### Quoted passage

Gunhild Maria Elisabet Tegen née Nordling, pen name Tilja, (1889–1970) was a Swedish writer, translator and peace activist. In addition to short stories and autobiographical works, in 1935 she wrote a film script titled En judisk tragedi (A Jewish Tragedy) based on the problems facing the Jews in Europe. From the beginning of World War II, Tegen was active in supporting refugees and contributing to the peace movement. In 1945, as editor of De dödsdömda vittna (Testimonial of the Condemned), she sought to present accounts collected from Jewish refugees, in particular from those detained in concentration camps.

==Early life and family==
Born on 15 August 1889 in the village of Njurunda near Sundsvall on the west coast of Sweden, Gunhild Maria Elisabet Nordling was the daughter of Johan Petter Nordling (1854–1912), a sea captain, and his wife Maria Erika née Dahlén (1857–1931). The eldest of the family's five children, she referred to herself as Alfa or Ettan (Number One). Brought up on the nearby island of Alnön, she matriculated from high school in 1909, earned an elementary school teaching diploma in 1910 and went on to study at Uppsala University (1911–1912). In 1915, she married the philosophy professor Einar Tegen (1884–1965) with whom she had two children: Inga (1916) and Martin (1919).

==Career==
Tegen was employed first as a teacher at Sundsvall girls' school (1913–1914). After her marriage, in the 1920s she worked as a columnist for various newspapers, also contributing short stories. In 1929, drawing on her life in Uppsala, she published her first book Eros i Uppsala under the pen name Tor Tilja. To contribute to the family income, she also worked as a translator. Following Einar Tegen's academic appointments, the family moved to Lund in 1931 and Stockholm in 1937.

Captivated by a 1934 newspaper report from the German parliamentarian Gerhart Seger who had escaped from the concentration camp where he had been detained in 1933, Tegen wrote a film script on problems facing Germany's Jewish population titled En judisk tragedi (A Jewish Tragedy). Although it received an honorary mention in a Svensk Industri competition, it did not lead to a film but was published in book form in 1935 by Lunds Studenters Filmstudio with a foreword by Marika Stiernstedt. In November 1934, she contributed an article titled "Vem vil krig?" (Who Wants War?) to the local newspaper Lunds Dagblad.

######
### Recorded data

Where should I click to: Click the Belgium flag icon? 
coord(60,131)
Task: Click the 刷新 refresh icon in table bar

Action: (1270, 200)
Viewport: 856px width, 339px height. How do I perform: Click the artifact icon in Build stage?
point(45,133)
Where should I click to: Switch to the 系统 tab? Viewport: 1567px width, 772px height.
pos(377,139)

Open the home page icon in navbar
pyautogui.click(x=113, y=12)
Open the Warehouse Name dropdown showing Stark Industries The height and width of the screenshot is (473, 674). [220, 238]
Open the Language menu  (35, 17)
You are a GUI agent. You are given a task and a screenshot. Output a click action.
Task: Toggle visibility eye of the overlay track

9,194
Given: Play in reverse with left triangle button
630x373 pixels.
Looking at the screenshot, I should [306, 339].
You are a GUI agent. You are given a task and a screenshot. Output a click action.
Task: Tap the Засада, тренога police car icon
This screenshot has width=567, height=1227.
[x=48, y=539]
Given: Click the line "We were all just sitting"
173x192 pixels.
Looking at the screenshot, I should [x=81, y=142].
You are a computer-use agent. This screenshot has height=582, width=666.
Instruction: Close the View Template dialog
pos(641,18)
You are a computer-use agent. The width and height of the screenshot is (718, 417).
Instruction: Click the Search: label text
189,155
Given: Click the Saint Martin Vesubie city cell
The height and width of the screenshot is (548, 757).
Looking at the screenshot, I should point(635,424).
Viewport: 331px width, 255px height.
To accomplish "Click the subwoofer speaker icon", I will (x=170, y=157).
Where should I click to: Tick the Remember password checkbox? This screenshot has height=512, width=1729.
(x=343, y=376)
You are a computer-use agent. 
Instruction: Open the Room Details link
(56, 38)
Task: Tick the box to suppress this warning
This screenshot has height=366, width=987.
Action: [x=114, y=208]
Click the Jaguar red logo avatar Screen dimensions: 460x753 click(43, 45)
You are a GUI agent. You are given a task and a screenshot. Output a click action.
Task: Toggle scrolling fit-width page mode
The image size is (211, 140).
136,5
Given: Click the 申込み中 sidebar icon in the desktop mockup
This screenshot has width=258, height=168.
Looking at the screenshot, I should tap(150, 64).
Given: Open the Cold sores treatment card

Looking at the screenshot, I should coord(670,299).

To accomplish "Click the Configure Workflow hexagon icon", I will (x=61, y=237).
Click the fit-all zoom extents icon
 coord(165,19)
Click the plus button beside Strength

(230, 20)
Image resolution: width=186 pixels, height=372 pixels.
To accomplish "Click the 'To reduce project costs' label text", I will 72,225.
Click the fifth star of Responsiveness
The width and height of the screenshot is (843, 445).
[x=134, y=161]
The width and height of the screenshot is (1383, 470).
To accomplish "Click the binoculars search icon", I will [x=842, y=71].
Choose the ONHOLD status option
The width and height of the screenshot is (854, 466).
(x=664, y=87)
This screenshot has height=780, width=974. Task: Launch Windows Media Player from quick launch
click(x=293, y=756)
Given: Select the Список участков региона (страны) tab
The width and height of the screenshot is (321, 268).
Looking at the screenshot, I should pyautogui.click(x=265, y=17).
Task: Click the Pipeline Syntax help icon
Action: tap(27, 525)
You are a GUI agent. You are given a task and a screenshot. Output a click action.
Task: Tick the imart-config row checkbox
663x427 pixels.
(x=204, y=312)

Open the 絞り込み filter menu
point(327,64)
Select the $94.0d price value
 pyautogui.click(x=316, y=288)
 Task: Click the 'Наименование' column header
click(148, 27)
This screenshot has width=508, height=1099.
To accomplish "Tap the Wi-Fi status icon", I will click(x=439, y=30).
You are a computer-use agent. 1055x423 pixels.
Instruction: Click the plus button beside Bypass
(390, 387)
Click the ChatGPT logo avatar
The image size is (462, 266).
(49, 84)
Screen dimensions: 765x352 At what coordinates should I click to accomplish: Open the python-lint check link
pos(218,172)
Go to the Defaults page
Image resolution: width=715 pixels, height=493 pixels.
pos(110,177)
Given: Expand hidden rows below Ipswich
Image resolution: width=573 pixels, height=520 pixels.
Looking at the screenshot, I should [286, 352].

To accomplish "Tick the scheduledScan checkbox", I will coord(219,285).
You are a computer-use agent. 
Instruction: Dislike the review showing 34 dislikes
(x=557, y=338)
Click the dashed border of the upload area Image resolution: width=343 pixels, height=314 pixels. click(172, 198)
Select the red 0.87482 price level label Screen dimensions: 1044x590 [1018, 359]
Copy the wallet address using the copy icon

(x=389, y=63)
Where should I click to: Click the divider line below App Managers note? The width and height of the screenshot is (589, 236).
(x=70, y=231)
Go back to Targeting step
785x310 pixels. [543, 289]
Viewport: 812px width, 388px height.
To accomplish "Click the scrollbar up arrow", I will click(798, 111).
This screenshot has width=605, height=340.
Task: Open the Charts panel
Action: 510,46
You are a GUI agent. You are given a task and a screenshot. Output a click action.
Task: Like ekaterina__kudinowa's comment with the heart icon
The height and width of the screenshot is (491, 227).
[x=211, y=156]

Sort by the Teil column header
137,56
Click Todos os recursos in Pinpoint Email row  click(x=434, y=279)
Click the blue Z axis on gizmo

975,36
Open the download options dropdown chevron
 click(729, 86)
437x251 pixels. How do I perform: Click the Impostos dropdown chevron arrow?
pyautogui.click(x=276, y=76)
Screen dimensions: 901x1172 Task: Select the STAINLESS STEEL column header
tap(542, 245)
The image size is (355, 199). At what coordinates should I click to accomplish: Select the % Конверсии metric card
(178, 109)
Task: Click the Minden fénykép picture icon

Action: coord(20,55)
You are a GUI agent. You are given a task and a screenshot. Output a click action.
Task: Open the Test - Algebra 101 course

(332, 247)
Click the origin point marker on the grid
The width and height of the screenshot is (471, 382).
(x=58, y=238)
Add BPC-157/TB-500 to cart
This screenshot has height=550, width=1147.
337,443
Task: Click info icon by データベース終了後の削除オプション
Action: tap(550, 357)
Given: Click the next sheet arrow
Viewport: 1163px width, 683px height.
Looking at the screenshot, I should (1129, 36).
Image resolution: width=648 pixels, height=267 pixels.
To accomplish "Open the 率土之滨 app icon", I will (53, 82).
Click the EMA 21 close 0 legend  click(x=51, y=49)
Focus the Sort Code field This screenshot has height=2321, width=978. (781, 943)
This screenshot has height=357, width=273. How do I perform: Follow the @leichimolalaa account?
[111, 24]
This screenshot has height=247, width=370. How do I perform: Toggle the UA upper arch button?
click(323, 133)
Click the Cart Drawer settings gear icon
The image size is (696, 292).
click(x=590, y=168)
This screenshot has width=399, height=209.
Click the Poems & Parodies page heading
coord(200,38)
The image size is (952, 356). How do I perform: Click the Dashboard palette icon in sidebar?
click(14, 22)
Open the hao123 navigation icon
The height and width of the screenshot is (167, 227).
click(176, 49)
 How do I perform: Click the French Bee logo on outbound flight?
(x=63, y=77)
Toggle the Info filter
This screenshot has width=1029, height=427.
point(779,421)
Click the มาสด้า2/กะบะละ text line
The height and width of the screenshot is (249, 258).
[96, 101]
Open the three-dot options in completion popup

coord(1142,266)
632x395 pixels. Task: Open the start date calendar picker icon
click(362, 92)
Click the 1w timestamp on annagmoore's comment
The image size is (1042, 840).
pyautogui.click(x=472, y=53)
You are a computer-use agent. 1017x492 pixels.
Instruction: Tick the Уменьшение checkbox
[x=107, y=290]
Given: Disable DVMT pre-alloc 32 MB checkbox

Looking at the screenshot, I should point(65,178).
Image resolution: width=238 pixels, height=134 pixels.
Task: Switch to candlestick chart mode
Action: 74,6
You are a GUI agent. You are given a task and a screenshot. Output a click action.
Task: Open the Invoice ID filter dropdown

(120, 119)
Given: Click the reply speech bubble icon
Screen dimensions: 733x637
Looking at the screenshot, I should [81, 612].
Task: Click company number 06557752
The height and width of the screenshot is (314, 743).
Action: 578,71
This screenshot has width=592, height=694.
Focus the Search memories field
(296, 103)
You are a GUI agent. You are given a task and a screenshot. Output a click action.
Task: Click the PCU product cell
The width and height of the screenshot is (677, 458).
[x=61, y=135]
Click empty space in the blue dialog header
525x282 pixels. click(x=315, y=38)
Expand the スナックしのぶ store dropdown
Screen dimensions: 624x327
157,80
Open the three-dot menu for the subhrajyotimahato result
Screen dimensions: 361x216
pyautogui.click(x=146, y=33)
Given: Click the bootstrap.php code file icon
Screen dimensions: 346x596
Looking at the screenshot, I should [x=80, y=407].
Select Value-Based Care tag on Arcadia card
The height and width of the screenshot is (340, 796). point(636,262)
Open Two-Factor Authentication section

######

*Exercise directions*: Retype the part of the Gunhild Tegen text that opens with the words "Captivated by a" and closes with "newspaper Lunds Dagblad.". None of the entries are needed here.

*Finished task*:
Captivated by a 1934 newspaper report from the German parliamentarian Gerhart Seger who had escaped from the concentration camp where he had been detained in 1933, Tegen wrote a film script on problems facing Germany's Jewish population titled En judisk tragedi (A Jewish Tragedy). Although it received an honorary mention in a Svensk Industri competition, it did not lead to a film but was published in book form in 1935 by Lunds Studenters Filmstudio with a foreword by Marika Stiernstedt. In November 1934, she contributed an article titled "Vem vil krig?" (Who Wants War?) to the local newspaper Lunds Dagblad.